Treatment of PD mice with AAV α-hCD63₁ scFv:GAA reduces lysosomal area and autophagy (A and B) Confocal images (A) and wide-field images (B) of anti-LAMP1 staining to detect lysosomes in section of quadriceps in mice 3 months after administration of AAV GAA or α-hCD63₁ scFv:GAA show that lysosome staining is decreased with scFv:GAA treatment. Scale bars, 100 μm. (C) Quantification of the LAMP-1-positive area in wide-field images. n = 2 for wild type, n = 4 for treatment groups. Error bars represent means ± SD. (D) Autophagy is decreased with α-hCD63₁ scFv:GAA treatment. Representative western blotting for LC3b to monitor autophagy in quadriceps lysate from two mice per group. (E and F) Quantification of LC3b-II (E) and LC3b-I (F) levels in quadriceps lysates. n = 2 for wild type, n = 4 for treatment groups.

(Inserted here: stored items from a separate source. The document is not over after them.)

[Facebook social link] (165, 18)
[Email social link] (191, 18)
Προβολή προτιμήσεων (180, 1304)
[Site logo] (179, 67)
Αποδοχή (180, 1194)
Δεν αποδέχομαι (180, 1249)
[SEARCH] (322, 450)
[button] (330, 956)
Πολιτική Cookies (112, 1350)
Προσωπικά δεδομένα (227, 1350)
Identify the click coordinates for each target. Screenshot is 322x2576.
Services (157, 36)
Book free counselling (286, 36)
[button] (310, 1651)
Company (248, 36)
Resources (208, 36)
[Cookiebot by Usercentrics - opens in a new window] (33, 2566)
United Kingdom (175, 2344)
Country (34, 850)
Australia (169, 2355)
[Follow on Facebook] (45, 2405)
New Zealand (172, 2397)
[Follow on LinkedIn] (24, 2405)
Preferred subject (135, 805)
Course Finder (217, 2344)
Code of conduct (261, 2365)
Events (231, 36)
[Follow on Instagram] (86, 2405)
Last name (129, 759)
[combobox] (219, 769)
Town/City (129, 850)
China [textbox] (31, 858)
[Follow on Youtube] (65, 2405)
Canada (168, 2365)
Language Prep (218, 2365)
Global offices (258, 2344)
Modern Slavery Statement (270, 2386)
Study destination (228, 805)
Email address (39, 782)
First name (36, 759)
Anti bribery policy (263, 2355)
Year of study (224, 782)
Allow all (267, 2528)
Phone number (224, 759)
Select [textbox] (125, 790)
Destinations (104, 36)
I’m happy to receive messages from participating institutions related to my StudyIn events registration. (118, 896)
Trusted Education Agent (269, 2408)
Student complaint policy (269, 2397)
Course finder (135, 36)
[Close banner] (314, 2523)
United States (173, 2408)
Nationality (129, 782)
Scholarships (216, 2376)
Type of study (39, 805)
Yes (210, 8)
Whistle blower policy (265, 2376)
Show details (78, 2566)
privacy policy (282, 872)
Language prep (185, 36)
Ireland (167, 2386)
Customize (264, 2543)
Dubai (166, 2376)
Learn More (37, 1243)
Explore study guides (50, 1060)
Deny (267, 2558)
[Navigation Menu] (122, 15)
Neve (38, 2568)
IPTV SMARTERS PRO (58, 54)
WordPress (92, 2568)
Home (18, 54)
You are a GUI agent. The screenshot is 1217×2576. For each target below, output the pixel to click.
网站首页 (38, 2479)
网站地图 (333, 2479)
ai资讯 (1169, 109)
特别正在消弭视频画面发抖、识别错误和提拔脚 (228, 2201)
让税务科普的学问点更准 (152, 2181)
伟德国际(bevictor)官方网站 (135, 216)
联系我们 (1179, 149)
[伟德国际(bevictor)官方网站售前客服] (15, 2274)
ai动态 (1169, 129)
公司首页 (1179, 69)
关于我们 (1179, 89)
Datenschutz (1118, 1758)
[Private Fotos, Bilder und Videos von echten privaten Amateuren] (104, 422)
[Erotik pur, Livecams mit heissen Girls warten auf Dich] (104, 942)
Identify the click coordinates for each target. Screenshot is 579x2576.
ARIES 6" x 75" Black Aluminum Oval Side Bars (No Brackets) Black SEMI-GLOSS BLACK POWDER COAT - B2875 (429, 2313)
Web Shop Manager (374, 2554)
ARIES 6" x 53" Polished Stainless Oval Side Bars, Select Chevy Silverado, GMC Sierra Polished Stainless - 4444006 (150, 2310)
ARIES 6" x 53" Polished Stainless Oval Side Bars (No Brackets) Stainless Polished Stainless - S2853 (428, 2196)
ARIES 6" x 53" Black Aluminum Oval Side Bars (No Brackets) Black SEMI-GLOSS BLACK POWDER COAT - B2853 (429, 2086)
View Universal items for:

Error bars represent means ± SD. ∗p < 0.05, ∗∗p < 0.01, ∗∗∗p < 0.001.

Figure 6

Treatment of PD mice with AAV α-hCD63₁ scFv:GAA restores muscle function in PD mice (A) Rotarod test performance of mice treated with either AAV GAA or AAV α-hCD63₁ scFv:GAA shows recovery of scFv:GAA-treated mice within 2 months of AAV administration. (B) Forelimb grip strength measurements show continued strength improvement within 1 month of treatment in α-hCD63_SC:GAA-treated mice. PD mice were treated with 1e11 vg AAV α-hCD63₁ scFv:GAA or 1e11 vg AAV GAA or were left untreated, and these groups were compared to wild-type mice. (C) Ex vivo peak tetanic force of the tibialis anterior muscle 6 months after AAV treatment shows a recovery in muscle strength in the AAV α-hCD63₁ scFv:GAA-treated group to comparable to wild-type levels. (A and B) Error bars represent medians ± SD, n = 7 for wild type, n = 11 for treatment groups. (C) Error bars represent means ± SD, n = 4 for untreated and wild type, n = 5 for treatment group. ∗p < 0.05, ∗∗p < 0.01, ∗∗∗p < 0.001.